**EXERCISE DIRECTIONS**.
After locating "Click the info icon in Access Token field" in the listing below, copy that line and each one after it exactly, ending with the line that has "Task: Click the 20 Mar 2015 date label".

**EXTRACTED DATA**.
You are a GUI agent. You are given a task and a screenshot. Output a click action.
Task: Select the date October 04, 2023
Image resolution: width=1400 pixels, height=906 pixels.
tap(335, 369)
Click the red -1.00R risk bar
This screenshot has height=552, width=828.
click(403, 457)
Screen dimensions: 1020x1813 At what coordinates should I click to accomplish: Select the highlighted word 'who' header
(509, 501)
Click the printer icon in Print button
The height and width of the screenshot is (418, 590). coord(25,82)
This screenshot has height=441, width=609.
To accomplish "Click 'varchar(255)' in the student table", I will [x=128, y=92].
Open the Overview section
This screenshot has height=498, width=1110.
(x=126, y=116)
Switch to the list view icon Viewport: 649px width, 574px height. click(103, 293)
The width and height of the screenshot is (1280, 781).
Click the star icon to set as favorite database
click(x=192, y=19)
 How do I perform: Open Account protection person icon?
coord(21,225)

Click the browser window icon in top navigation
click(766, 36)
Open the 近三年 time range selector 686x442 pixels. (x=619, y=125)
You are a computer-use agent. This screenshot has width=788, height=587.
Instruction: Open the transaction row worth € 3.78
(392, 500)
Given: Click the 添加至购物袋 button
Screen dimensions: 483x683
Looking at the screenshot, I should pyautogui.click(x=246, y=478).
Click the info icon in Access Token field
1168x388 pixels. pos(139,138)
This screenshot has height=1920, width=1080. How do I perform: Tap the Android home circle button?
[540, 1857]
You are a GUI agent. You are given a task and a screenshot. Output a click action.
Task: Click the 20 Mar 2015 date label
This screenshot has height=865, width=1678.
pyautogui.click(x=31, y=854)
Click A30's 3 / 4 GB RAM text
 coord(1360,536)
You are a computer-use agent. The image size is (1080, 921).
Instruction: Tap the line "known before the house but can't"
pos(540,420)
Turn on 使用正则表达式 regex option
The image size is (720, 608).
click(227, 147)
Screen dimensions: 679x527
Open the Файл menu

**RESULT OF THIS TASK**.
Click the info icon in Access Token field
1168x388 pixels. pos(139,138)
This screenshot has height=1920, width=1080. How do I perform: Tap the Android home circle button?
[540, 1857]
You are a GUI agent. You are given a task and a screenshot. Output a click action.
Task: Click the 20 Mar 2015 date label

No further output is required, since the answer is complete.